Saturday, September 07, 2019

'But Here Is Artifice in Every Line'

Happy serendipity brought me to a stock of good poems at a site called The North American Anglican. Daniel Rattelle’s “The Bookcase” is especially good. The dedication reads “For my dead father 1957-2017”:

“Here is artifice: these books, this grain—
The knots and notches severed from a pine,
The gilded words on every leather spine,
The lumber scraped and straightened by your plane.
You’d measure twice, cut once, then dull your pain
With work and whisky, sharp as turpentine.
But here is artifice in every line.
Unlike the iamb natural to the rain,
The din of tools sounds something like a dirge,
As if you’re still in the garage, head down
And muttering some short, improper noun.
I’m at my desk. I’m waiting to emerge
With words like Yeats’ I look at you and I sigh;
Or other foolish words: Death, thou shalt die.”

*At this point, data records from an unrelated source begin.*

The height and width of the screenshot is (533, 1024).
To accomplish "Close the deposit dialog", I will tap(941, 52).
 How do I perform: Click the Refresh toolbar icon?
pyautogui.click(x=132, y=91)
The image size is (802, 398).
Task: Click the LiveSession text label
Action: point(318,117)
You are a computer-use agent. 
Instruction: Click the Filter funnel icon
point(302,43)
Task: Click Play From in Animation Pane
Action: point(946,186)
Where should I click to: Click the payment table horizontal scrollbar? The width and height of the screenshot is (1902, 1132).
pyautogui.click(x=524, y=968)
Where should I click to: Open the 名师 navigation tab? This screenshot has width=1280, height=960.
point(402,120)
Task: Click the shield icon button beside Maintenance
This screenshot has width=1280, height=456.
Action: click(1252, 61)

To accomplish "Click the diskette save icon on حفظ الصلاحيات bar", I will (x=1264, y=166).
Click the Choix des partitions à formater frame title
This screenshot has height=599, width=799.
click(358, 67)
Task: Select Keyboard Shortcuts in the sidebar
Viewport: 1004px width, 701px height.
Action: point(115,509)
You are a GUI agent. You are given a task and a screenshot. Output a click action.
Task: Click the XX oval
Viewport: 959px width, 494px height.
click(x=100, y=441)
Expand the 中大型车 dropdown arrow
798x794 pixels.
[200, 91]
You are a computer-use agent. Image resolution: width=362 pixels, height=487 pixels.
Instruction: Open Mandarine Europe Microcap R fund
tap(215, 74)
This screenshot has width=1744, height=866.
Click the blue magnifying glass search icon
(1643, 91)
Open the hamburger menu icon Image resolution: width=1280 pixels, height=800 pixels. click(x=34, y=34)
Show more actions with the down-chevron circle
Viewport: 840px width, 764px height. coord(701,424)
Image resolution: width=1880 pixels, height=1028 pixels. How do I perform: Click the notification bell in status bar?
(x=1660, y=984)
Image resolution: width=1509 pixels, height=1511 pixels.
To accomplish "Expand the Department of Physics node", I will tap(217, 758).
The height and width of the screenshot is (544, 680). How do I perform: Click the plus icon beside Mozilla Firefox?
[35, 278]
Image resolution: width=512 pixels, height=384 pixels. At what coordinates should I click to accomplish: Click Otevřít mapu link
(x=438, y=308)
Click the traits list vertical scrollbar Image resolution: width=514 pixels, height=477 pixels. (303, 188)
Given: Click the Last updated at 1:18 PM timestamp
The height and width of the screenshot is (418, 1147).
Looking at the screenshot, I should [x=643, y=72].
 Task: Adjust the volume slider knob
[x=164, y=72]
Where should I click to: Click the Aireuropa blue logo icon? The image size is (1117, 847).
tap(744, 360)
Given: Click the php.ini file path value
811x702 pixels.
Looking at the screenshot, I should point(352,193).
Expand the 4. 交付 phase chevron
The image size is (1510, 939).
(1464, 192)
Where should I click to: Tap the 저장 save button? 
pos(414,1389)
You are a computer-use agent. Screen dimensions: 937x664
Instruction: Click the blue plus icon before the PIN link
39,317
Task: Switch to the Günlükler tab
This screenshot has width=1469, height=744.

Memories of family don’t make a poem. Sentiment will never suffice. Rattelle knows this and isn’t parading his tender feelings. Likening a carpenter’s job to a poet’s is appropriate. Both demand precision. Neither can afford sloppiness or approximation. Evelyn Waugh contemplated both vocations and became a novelist. I built a bookshelf in seventh-grade wood shop. It took me an entire semester, wouldn’t stand level, and was knocked and gouged by my clumsiness and indifference. My father welded a bookcase for me out of half-inch steel rods. It was heavy yet airy. At the top he welded an upper-case K inside a circle, all made of steel rod. It stood for Kurp, OK, KO and probably Kafka. Chapter 4 of Osip Mandelstam’s The Noise of Time (trans. Clarence Brown, p. 77, The Prose of Osip Mandelstam, 1965) is also titled “The Bookcase”:

“The arrangement of its shelves, the choice of books, the colors of the spines are for him the color, height, and arrangement of world literature itself. And as for books which were not included in that first bookcase— they were never to force their way into the universe of world literature. Every book in the first bookcase is, willy-nilly, a classic, and not one of them can ever be expelled.”

Mandelstam is reclaiming a past, his own and that of all Russian Jews, or all Jews everywhere. The lowest shelf was “chaotic”: “This was the Judaic chaos thrown into the dust. This was the level to which my Hebrew primer, which I never mastered, quickly fell.” Mandelstam is an archeologist of memory. On the next higher shelf, “above these Jewish ruins,” are the German volumes – of course, more orderly. Next, his mother’s Russian books – Pushkin, Lermontov, Turgenev, Dostoevsky and a writer less familiar in the West: Semyon Yakovlevich Nadson (1862–1887). Mandelstam calls the Nadson volume “the key to the epoch, the book that had become positively white-hot from handling, the book that would not under any circumstances agree to die, that lay like someone alive in the narrow coffin of the 1890s.” Nadson was a Jew, and his verse was popular to a degree unprecedented among Russian readers.